CHALLENGE A: Reproduce the passage of the categorical data slides that starts at "Summarizing two categorical" and ends at "well (marginal totals)", keeping every word and mark unchanged.

SOURCE EXCERPT:
········
Exploring Categorical Data

IMS2 Ch. 4
Math 115

Yurk

Comic Characters

  • 15,182 comic characters from DC and Marvel comics

  • 11 variables, including

    • name
    • identity (id) gives information about personal identity (e.g., identity is kept secret)
    • alignment (align) gives information about whether character is good, bad, etc

CSV Data Files

  • In J Lab 1 we learned how to import data from a CSV file into Jamovi
  • The comics data set is also saved in a CSV file
  • Let’s download the file and explore it using a text editor
  • We can also open it with Jamovi
  • First 10 rows of the comics data
name id align eye hair gender gsm alive appearances first_appear publisher
Spider-Man (Peter Parker) Secret Good Hazel Eyes Brown Hair Male NA Living Characters 4043 Aug-62 marvel
Captain America (Steven Rogers) Public Good Blue Eyes White Hair Male NA Living Characters 3360 Mar-41 marvel
Wolverine (James \"Logan\" Howlett) Public Neutral Blue Eyes Black Hair Male NA Living Characters 3061 Oct-74 marvel
Iron Man (Anthony \"Tony\" Stark) Public Good Blue Eyes Black Hair Male NA Living Characters 2961 Mar-63 marvel
Thor (Thor Odinson) No Dual Good Blue Eyes Blond Hair Male NA Living Characters 2258 Nov-50 marvel
Benjamin Grimm (Earth-616) Public Good Blue Eyes No Hair Male NA Living Characters 2255 Nov-61 marvel
Reed Richards (Earth-616) Public Good Brown Eyes Brown Hair Male NA Living Characters 2072 Nov-61 marvel
Hulk (Robert Bruce Banner) Public Good Brown Eyes Brown Hair Male NA Living Characters 2017 May-62 marvel
Scott Summers (Earth-616) Public Neutral Brown Eyes Brown Hair Male NA Living Characters 1955 Sep-63 marvel
Jonathan Storm (Earth-616) Public Good Blue Eyes Blond Hair Male NA Living Characters 1934 Nov-61 marvel

Describing categorical data

  • We can summarize a single categorical variable using a frequency table
  • Counts the number of observations for each level of the variable
identity count
No Dual 1,470
Public 5,958
Secret 7,691
Unknown 9
Total 15,128
  • We can also calculate proportions for each of the levels
identity proportion
No Dual 0.097
Public 0.394
Secret 0.508
Unknown 0.001

Visualizing categorical data

  • We can use a bar plot to visualize categorical data

Bar plot showing frequencies of levels of identity variable

Summarizing two categorical variables

  • A contingency table is a table that can be used to summarize two categorical variables
  • Each value is a count of the number of times a variable outcome combination occurs
  • Usually includes row and column totals as well (marginal totals)
········
RECORDS FOR THE EXERCISE:

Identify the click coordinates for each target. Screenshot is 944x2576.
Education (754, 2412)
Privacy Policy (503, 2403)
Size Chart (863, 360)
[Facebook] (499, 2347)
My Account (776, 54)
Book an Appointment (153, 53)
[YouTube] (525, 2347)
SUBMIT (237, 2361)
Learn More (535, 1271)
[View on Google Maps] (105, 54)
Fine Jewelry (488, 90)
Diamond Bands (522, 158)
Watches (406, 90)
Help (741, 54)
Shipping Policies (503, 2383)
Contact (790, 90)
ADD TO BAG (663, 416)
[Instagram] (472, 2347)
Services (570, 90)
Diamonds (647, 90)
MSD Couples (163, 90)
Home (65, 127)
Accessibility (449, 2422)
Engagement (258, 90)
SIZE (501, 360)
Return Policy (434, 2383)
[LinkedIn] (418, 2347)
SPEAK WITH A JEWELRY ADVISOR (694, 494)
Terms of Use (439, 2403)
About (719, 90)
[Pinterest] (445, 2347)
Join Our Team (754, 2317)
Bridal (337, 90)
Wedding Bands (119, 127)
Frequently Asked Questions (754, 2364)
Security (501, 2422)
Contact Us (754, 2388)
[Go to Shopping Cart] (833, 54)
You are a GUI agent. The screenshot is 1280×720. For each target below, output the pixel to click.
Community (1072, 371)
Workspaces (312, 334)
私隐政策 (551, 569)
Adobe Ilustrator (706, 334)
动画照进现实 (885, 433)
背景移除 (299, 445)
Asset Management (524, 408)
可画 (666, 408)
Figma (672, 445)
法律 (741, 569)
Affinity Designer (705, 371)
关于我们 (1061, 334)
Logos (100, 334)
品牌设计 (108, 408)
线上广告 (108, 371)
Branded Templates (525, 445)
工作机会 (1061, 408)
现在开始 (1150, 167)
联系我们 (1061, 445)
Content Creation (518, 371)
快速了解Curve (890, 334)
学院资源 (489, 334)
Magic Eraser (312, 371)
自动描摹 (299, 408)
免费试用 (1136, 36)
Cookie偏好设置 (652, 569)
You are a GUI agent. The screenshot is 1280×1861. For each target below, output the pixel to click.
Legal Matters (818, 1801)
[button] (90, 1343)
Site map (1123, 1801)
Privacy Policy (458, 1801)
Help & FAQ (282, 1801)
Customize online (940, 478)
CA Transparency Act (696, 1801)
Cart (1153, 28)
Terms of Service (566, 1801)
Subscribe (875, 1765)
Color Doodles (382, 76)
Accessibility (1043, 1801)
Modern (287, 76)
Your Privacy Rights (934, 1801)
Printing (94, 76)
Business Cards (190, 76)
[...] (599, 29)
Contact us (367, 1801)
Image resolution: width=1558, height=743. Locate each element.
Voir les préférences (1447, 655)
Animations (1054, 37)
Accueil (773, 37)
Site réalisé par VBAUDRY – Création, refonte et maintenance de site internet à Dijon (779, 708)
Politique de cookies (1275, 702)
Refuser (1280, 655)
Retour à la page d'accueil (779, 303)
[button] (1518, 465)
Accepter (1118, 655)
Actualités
········
CHALLENGE B: Shift the coordinates in the listing by adding -62 to every number in them, for the lines starting at the one that contains "免费试用 (1136, 36)" and ending at the one that contains "Privacy Policy (458, 1801)". Give both of those lines and everything between them again, including the requests, and nothing else.

COMPLETE OUTPUT A:
Summarizing two categorical variables

  • A contingency table is a table that can be used to summarize two categorical variables
  • Each value is a count of the number of times a variable outcome combination occurs
  • Usually includes row and column totals as well (marginal totals)

COMPLETE OUTPUT B:
免费试用 (1074, -26)
Cookie偏好设置 (590, 507)
You are a GUI agent. The screenshot is 1280×1861. For each target below, output the pixel to click.
Legal Matters (756, 1739)
[button] (28, 1281)
Site map (1061, 1739)
Privacy Policy (396, 1739)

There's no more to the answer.